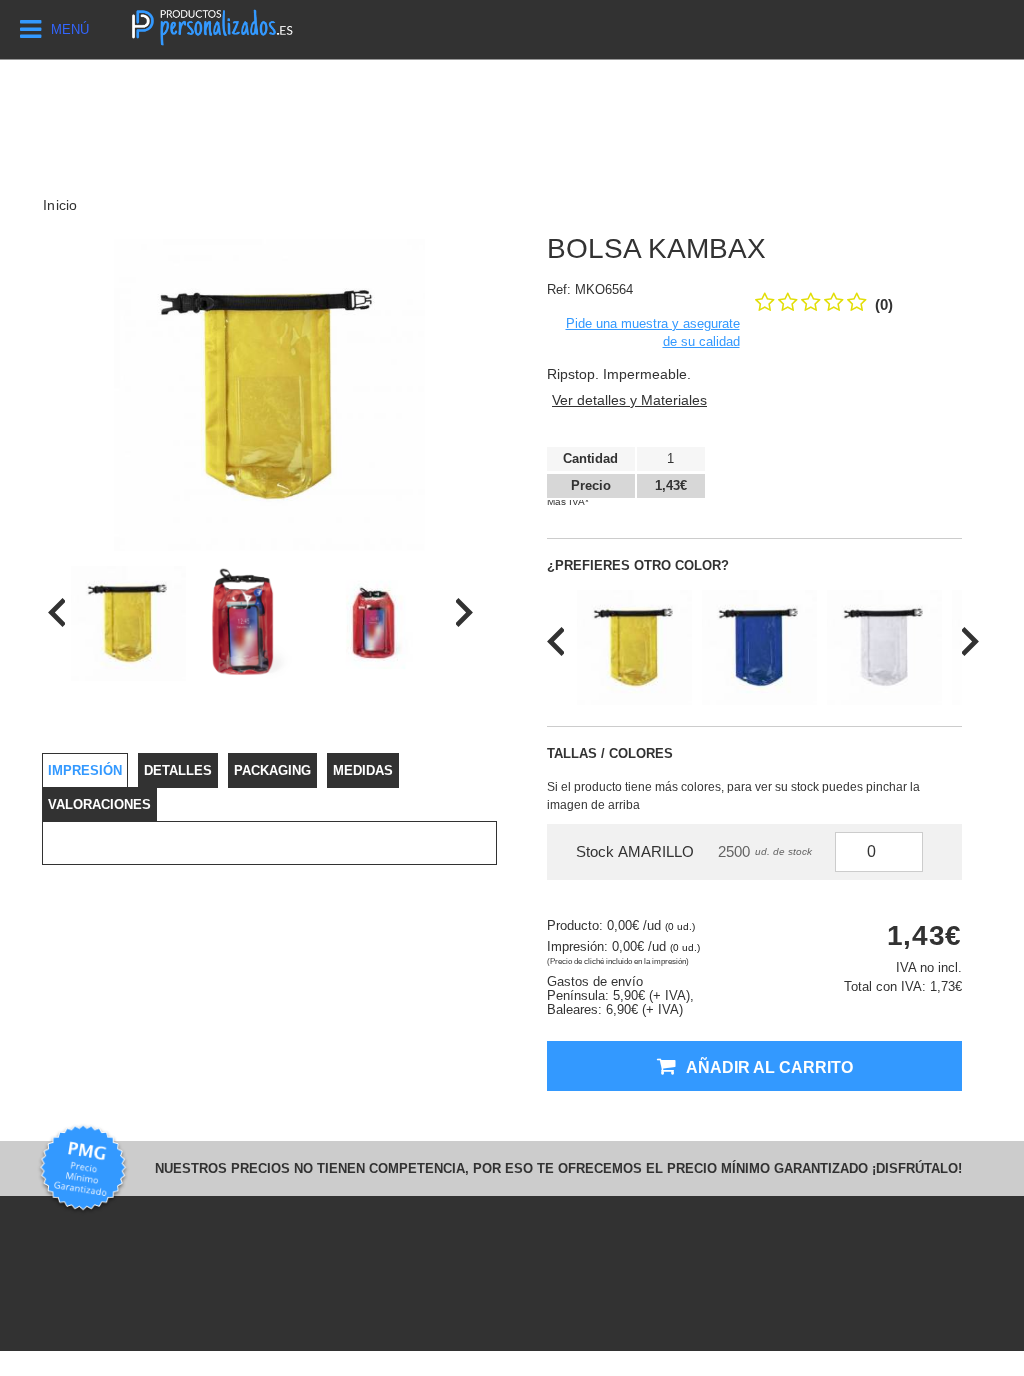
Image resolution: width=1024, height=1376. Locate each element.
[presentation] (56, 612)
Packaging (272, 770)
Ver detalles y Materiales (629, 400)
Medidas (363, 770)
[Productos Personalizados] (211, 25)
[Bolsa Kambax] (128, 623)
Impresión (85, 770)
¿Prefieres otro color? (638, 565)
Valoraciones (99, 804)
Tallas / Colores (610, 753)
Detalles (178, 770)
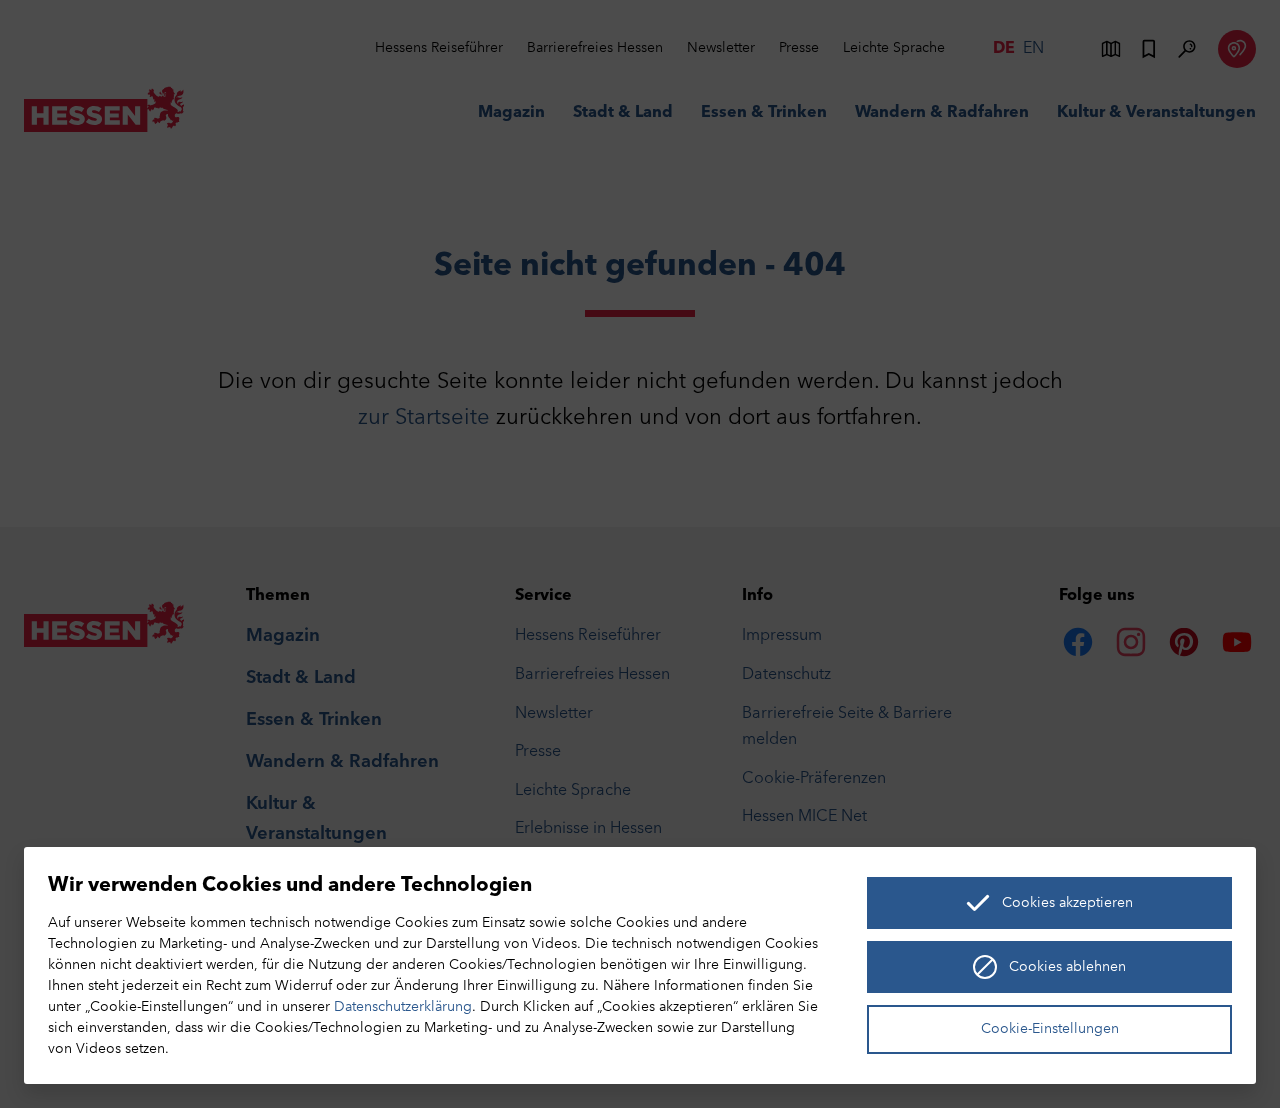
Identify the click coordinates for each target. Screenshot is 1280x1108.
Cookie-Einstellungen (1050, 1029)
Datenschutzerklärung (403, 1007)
########################################
> **Work task**
Print each entry shown above with exact wording and no pictures.

> **Expected answer**
Image resolution: width=1024, height=1376. Locate each element.
[presentation] (56, 612)
Packaging (272, 770)
Ver detalles y Materiales (629, 400)
Medidas (363, 770)
[Productos Personalizados] (211, 25)
[Bolsa Kambax] (128, 623)
Impresión (85, 770)
¿Prefieres otro color? (638, 565)
Valoraciones (99, 804)
Tallas / Colores (610, 753)
Detalles (178, 770)
Identify the click coordinates for each target. Screenshot is 1280x1108.
Cookie-Einstellungen (1050, 1029)
Datenschutzerklärung (403, 1007)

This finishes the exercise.